El otro día, me encontré con un amigo al que no veía hace tiempo. Uno de esos amigos que rompen el código del “tanto tiempo sin verte”. Esos compadres a los que apenas terminás de intercambiar un abrazo y ya te encontrás metido en medio de una charla que parece que quedó pausada desde la última vez que tuvieron la suerte de verse. Luego del “¡qué gusto verte, mi socio! ¿Este pío es tu hijo? ¡Nderaitýre!, ¡ya está más alto que vos!”, característico de los reencuentros sociales, le pregunté cómo andaba y me dejó entre confundido y fascinado con su respuesta: “Bien ando, chera’a, es más, vos sabés que ayer dormí bien, como hace rato no le metía (pausa reflexiva), viste pues a que a mí no me gusta ventosear enfrente a mi señora, y como mi hijo estaba medio enfermo y durmió con ella, yo me mudé a su pieza, y… (pausa gloriosa, apreciando lo lindo que fue dormir solo para evacuar en forma correspondiente) ventosééé bieeen, mi cuate. ¡Ventosééé hasta quedarme dormido!”. Por mala o buena fortuna, otras personas se sumaron a la charla y esta fantástica historia de sano ventoseo y buen dormir tuvo que ser postergada para un futuro encuentro.

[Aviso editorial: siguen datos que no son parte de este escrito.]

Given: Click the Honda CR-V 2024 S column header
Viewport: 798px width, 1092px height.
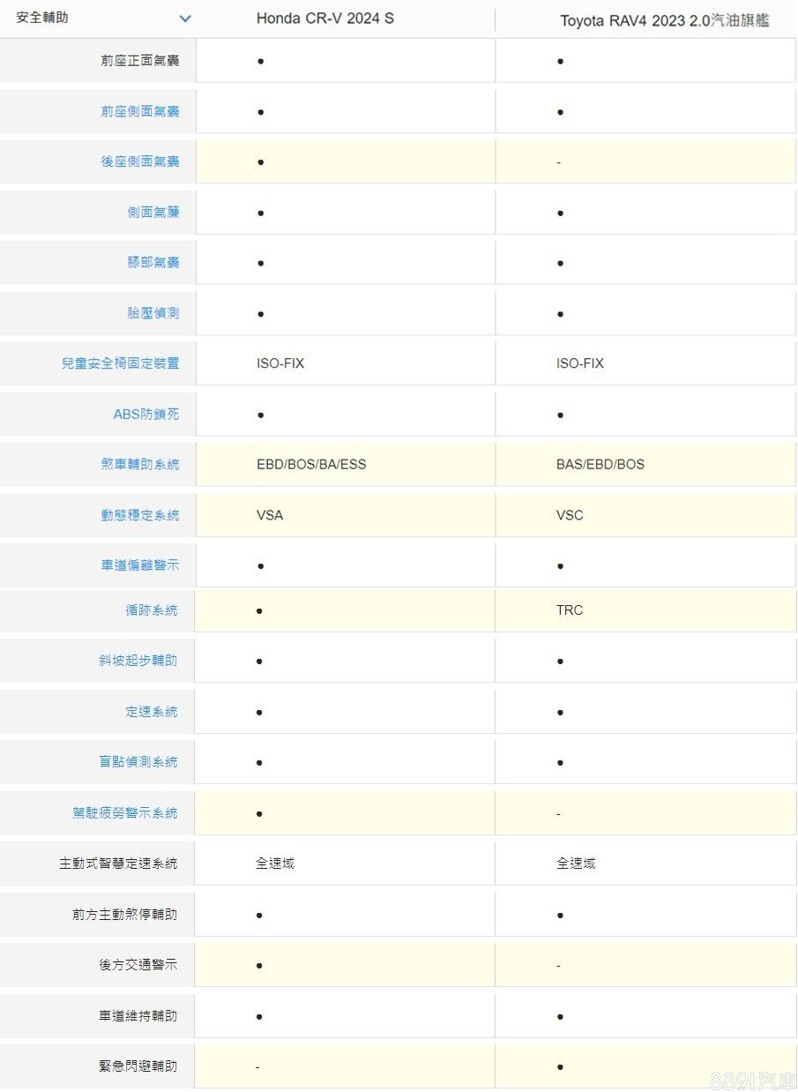Looking at the screenshot, I should (324, 19).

De una manera extraña pero honesta, el ventoseo de mi buen amigo Alechito (que ahora ha de estar explicándole a su señora por qué no disfruta de mover las tripas en su presencia) me hizo pensar sobre hoy, el Día del Padre. ¿Cómo, es que, existen ciertas cosas que dejamos de hacer por amor sin siquiera pensarlo dos veces? Existe el despertar de un amor tan grande (que desconocemos yace dentro nuestro) en el momento en que llegan nuestras “criaturas” al mundo, que sin chistar, logramos abandonar las cosas más básicas y fisiológicas, si es que eso significa que puede causar la más mínima incomodidad de las personas que amamos de esta manera, aunque sea tener que atajarnos un suculento pedo por el buen pasar ajeno.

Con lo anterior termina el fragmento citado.